Tuesday, December 8, 2015

What Happens When Allowance Rates Drop ... to the Public Fisc

Ask any ALJ or any representative that handles Social Security disability claims -- allowance rates have dropped for the good judges, the bad judges, and those in between.  According to the ALJ disposition data figures, the allowance rate of all dispositions in FY 2010  was 46%.  The allowance rate for all decisions was 67%.  The allowance rate for all dispositions in FY 2015 was 37%.  The allowance rate for all decision was 53%. 

The allowance rates dropped by 9% for all disposition and 14% of all ALJ decisions.  Good for the public fisc, right?  The answer is counter intuitive and  the dilution of allowance rates just hurts those that cannot fend for themselves -- the disabled.  But it also hurts the public fisc. 

President Reagan advocated and signed into law the Equal Access to Justice Act to to give common people the ability to fight unreasonable government action.   28 USC sec. 2412.  As long as the person or organization meets the financial ceiling test, that person or organization can shift part of the fees to the United States for acting unreasonably.  The rate is $125 per hour adjusted potentially for inflation. 

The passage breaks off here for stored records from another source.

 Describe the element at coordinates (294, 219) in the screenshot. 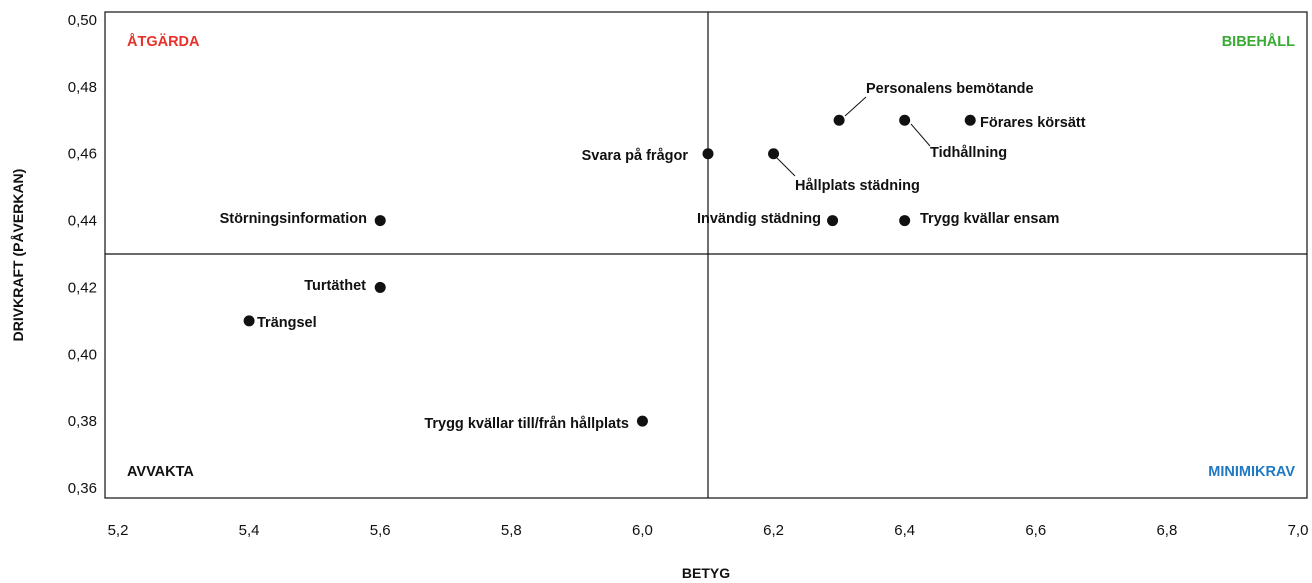

I see `point-label: Störningsinformation` at that location.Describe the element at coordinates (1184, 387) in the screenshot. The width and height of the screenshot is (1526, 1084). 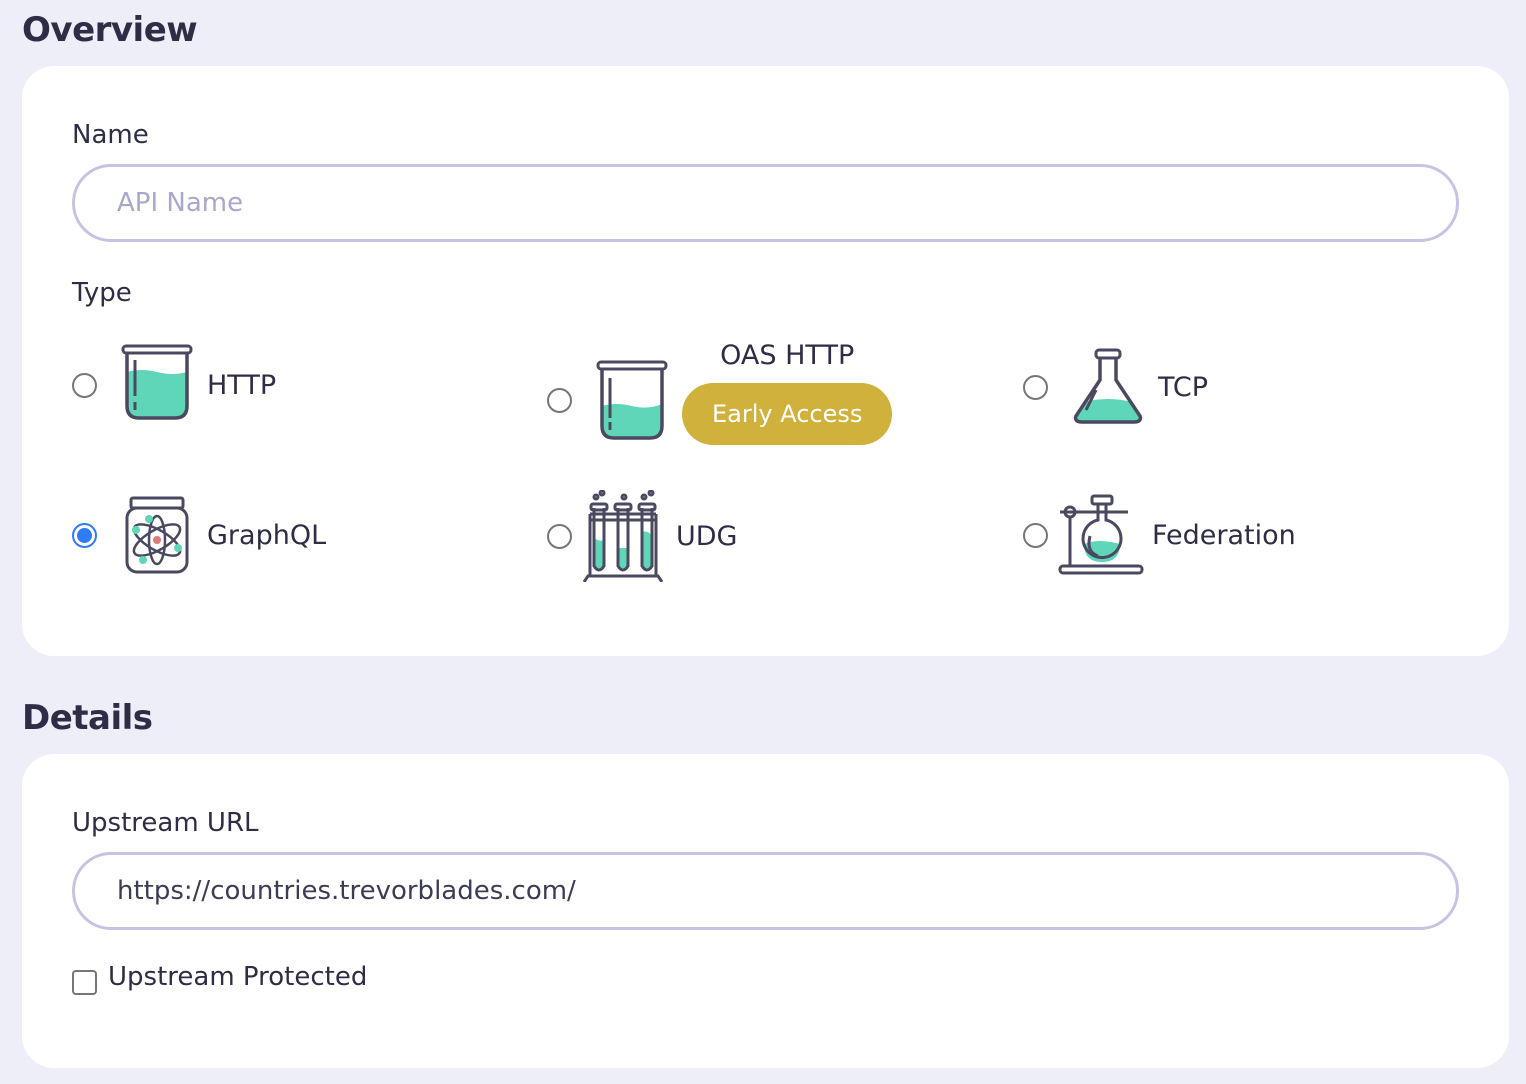
I see `type-label-tcp: TCP` at that location.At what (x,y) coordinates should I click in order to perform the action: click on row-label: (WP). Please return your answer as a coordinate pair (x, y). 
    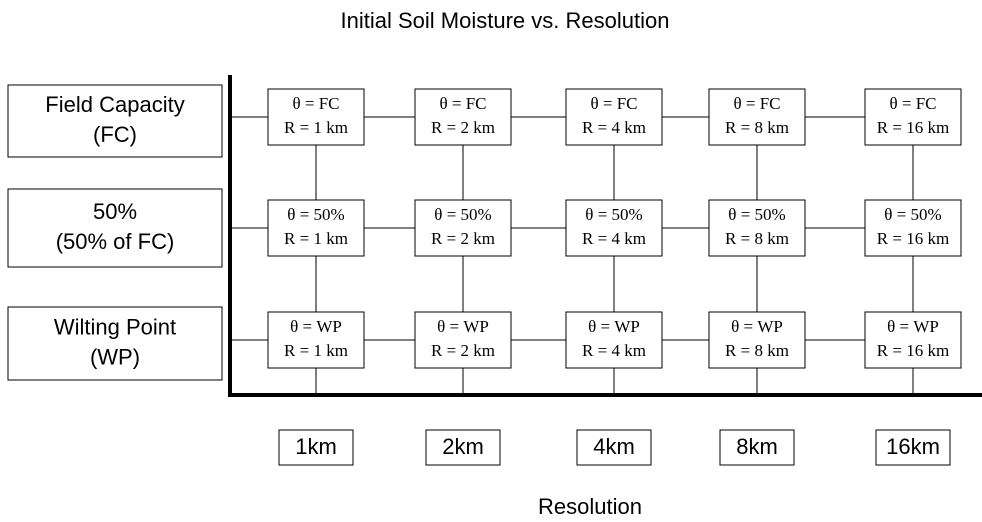
    Looking at the image, I should click on (115, 356).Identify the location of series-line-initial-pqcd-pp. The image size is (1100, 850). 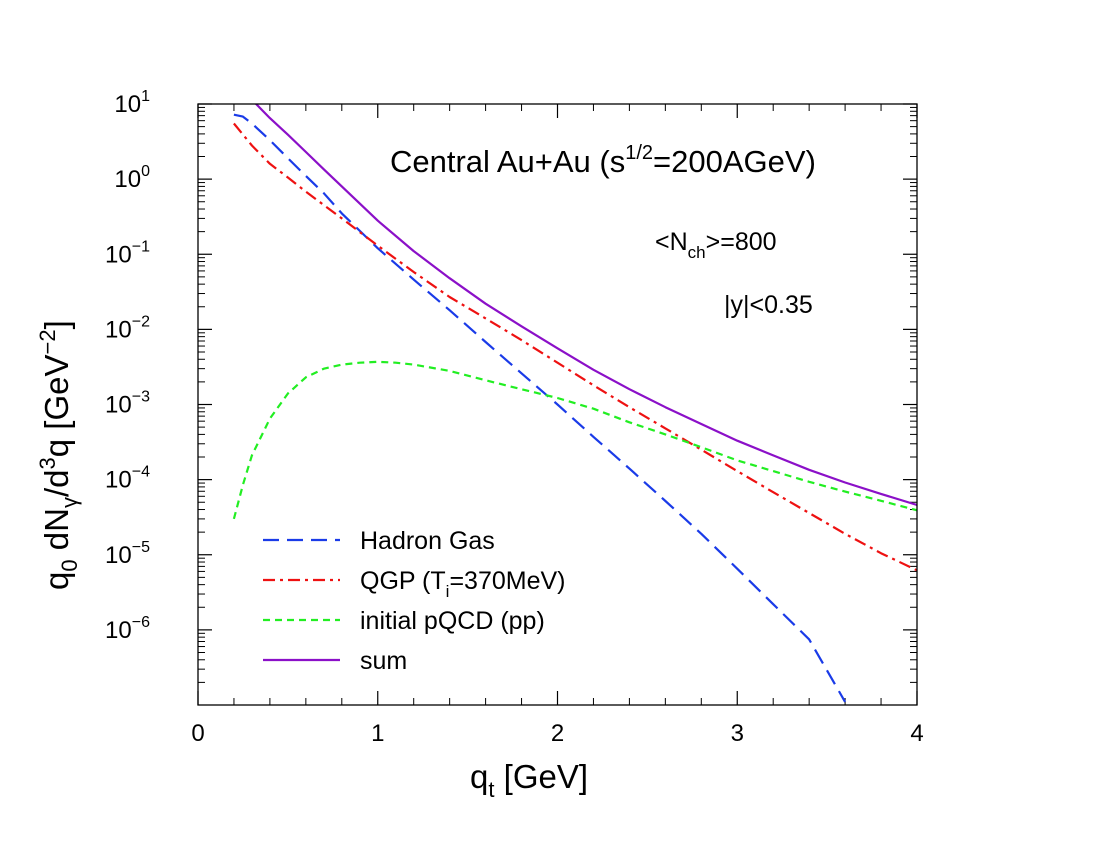
(574, 440). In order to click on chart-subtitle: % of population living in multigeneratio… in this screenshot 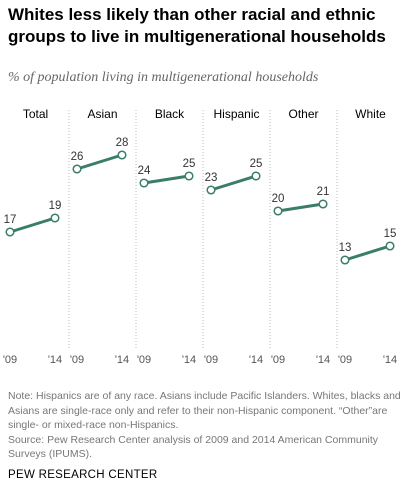, I will do `click(164, 78)`.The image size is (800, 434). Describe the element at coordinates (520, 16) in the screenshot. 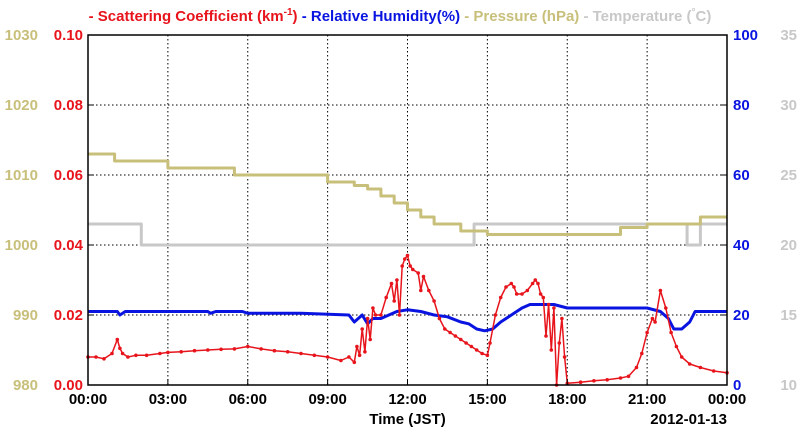

I see `legend-entry: - Pressure (hPa)` at that location.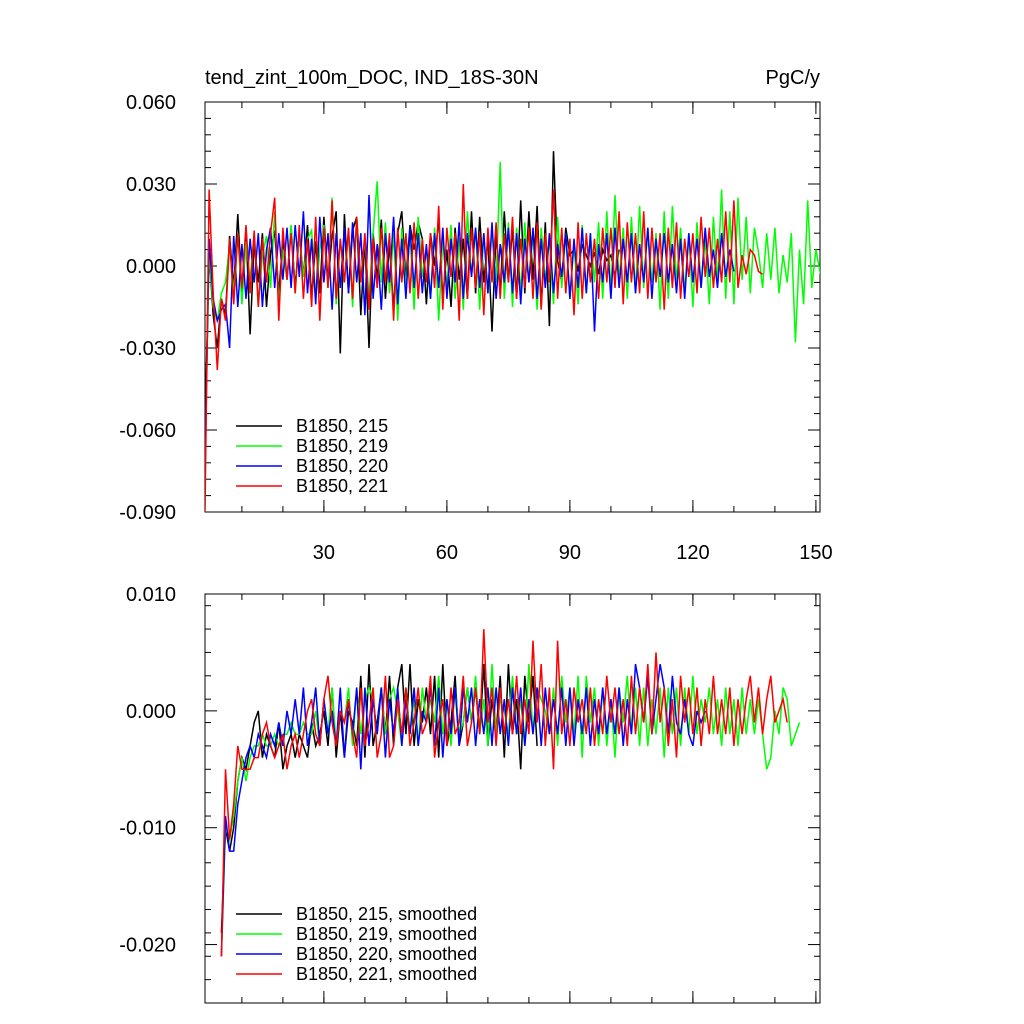 Image resolution: width=1024 pixels, height=1024 pixels. Describe the element at coordinates (447, 553) in the screenshot. I see `x-tick-label: 60` at that location.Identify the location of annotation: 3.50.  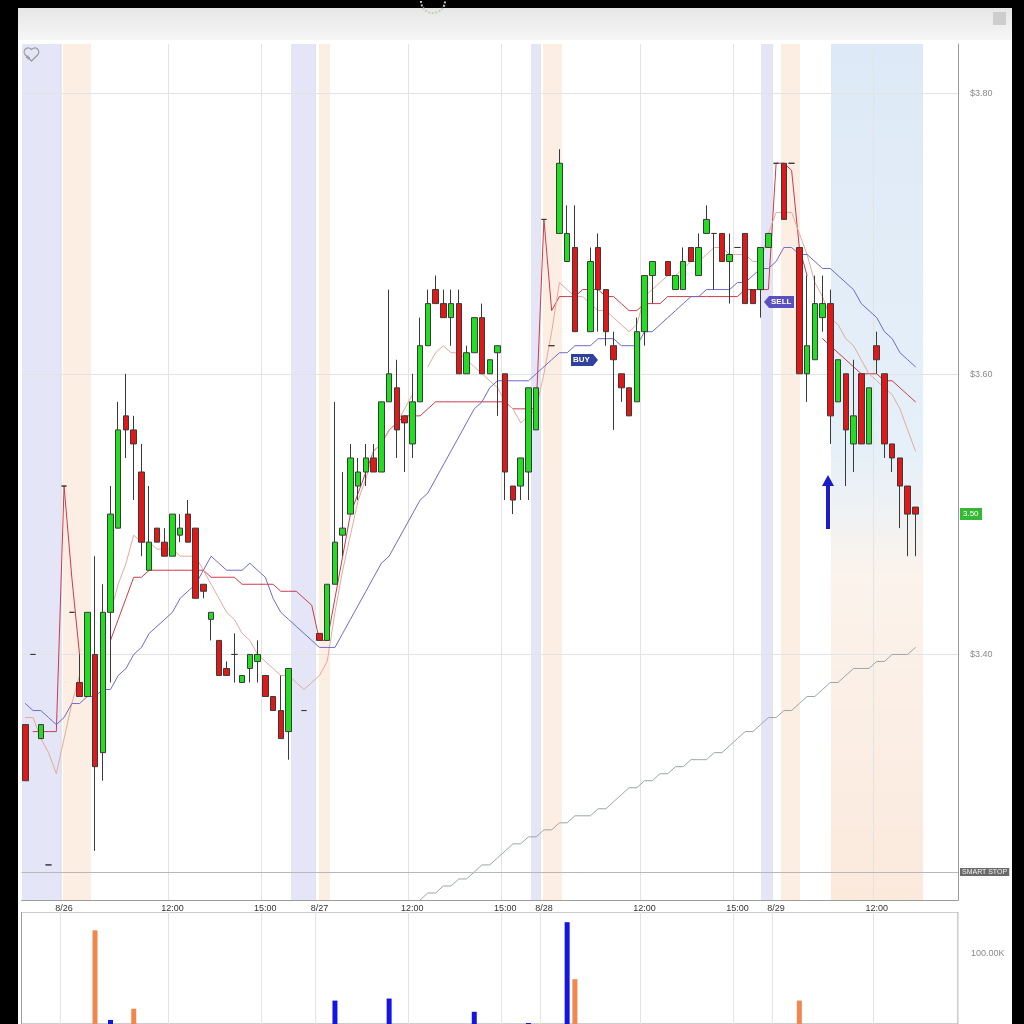
(971, 514).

In FY 2010, SSA paid $19 million in EAJA fees for making or defending flawed decisions denying human beings disability benefits.  In FY 2015, SSA paid $38 million in EAJA fees.  What happens when the ALJ corps succumbs to political pressure to deny benefits?  The corps does it badly.  Does it benefit the public fisc?  Not in terms of EAJA fees, the government doubled its EAJA outlay in five short years.